Summer came into the city

Like a train into a humid station.

Stepping down from carriage 7B,

Tom’s boot went into a puddle

And the water splashed gently outwards.

A relief to climb out of that underground station onto the early morning streets.

A homeless man who had slept the night outside the main entrance

Had wet himself. Piss ran across the pavement

And people rolled their luggage through it.

Tom stood a moment and watched the man sleep so gently

On a street where buses were running past him with a deep roar.

The street stretched down a steep hill into a canyon of buildings.

The city was so silver in the morning light.

A clock marked out that it was six and the people who were around him

Faded about like electricity.

 

Tom went to dinner with Megan.

They had met on the internet.

Tom spoke to her about his life in his hometown

And she spoke about her job and movies she liked.

She took him home and was his friend for the night.

In the morning, as she dressed for work

Slipping her thin body into a business suit.

He offered to take her for a coffee

And then he followed her to the office.

As she swiped her access card,

she turned and looked at him one last time.

Her eyes said she was a friend no more.

Tom turned and looked at the city

Again at six o’clock in the morning, he gripped his bag tighter.

The city didn’t look as clean as it did yesterday.

 

 

The four week visit

Last night I dreamed

She turned from the window

And smiled.

The sun touched lips, the sun drenched hair,

And she spoke to me, softly,

I could not hear the words

But I could see her lips moving.

The morning came and I went to the window I dreamed of,

I looked out at the garden and the ocean beyond.

White waves on a blue ocean.

When she was here with me,

I would walk all day

And make up stories to tell her at night.

One day she told me she didn’t like the story I had told,

The woman in the story was too beautiful

And that made her sad.

She was gone the next day.

She had tied a red scarf to the apple tree by the gate,

It whipped in the wind

Like the bloody standard of a defeated army.

She could fit a whole egg

She could fit a whole egg,

Shell and all, in her mouth.

She bent over, leaped, kicked and danced across the stage.

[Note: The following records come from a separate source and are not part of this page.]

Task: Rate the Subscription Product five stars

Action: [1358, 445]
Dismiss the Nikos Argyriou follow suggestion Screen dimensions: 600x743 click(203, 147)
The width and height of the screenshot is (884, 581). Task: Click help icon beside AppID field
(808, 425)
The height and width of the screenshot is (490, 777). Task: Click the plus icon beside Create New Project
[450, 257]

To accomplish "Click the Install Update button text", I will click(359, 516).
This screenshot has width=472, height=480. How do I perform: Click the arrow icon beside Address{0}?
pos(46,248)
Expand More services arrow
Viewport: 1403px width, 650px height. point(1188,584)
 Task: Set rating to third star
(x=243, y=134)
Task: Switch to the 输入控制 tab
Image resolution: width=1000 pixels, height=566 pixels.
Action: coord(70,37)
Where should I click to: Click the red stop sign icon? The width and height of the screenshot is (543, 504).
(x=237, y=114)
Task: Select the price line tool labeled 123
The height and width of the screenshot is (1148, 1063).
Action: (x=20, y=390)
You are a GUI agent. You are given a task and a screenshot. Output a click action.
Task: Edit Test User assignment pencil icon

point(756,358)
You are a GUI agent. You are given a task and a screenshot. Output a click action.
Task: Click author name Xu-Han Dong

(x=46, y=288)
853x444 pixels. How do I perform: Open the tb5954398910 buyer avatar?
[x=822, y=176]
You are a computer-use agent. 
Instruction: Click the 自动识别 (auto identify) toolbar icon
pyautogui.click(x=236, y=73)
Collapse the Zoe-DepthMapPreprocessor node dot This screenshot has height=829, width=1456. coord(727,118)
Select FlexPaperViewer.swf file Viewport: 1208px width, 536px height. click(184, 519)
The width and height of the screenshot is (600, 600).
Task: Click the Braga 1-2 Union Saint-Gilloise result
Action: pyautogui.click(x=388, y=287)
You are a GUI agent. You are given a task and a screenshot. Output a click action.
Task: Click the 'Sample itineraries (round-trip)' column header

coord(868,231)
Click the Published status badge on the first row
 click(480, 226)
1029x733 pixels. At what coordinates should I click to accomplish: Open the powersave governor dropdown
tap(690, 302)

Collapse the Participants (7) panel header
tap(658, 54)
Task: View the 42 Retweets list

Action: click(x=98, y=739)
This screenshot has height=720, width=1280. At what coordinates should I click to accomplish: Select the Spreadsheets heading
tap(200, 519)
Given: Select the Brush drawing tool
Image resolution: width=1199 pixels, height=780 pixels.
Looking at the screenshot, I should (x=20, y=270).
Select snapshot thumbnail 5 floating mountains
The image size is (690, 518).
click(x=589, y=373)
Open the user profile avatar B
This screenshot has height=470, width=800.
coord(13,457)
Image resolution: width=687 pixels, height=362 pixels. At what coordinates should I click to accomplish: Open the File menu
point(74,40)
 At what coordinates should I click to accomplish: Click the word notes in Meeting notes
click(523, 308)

The red and green lights shone across her face

And her blonde hair danced in the smokey air.

The egg stayed in her mouth,

When she smiled, her red lips pulled back over that white strangeness.

The music was too loud, I was too close to the stage.

I watched as she danced and jerked, kicked her legs high.

My mind travelled away from this dark room

To the coast, on holiday when we spent the afternoon

Walking on the sand and watching the baby climb the stones.

A drunk bumps into me and wakes me up.

He swears at me and then spits on his own shoe.

The girl, dancing, held the egg in her mouth still.

I looked around at the strange crowd, men mostly, some drunk.  

An old man and a woman were dancing in the corner to the music

The woman looked like she could do better than here.

It was a room of rejects.

A midget stood by the cigarette machine,

He wore a rubber Donald Trump mask and smoked a cigarette.

I laughed.

The woman on stage climbed a metal pole and slipped,

The egg shot from her mouth

And bounced off the stage.

The egg was made of rubber. It rolled around the ground

And knocked against my boot.

No one seemed to notice.

A thin man, who smelled like sweat

Ran up to me and whispered

Where is the egg?

I pointed to the ground.

The thin man bent down, picked it up and threw it back to the woman,

Who put it back in her mouth.

I left that sad room and stood on the street,

The keen neon lights burned red like fires,

One neon light was the image of a naked woman

And the traffic shot along the road, in a city cold and without compassion for life.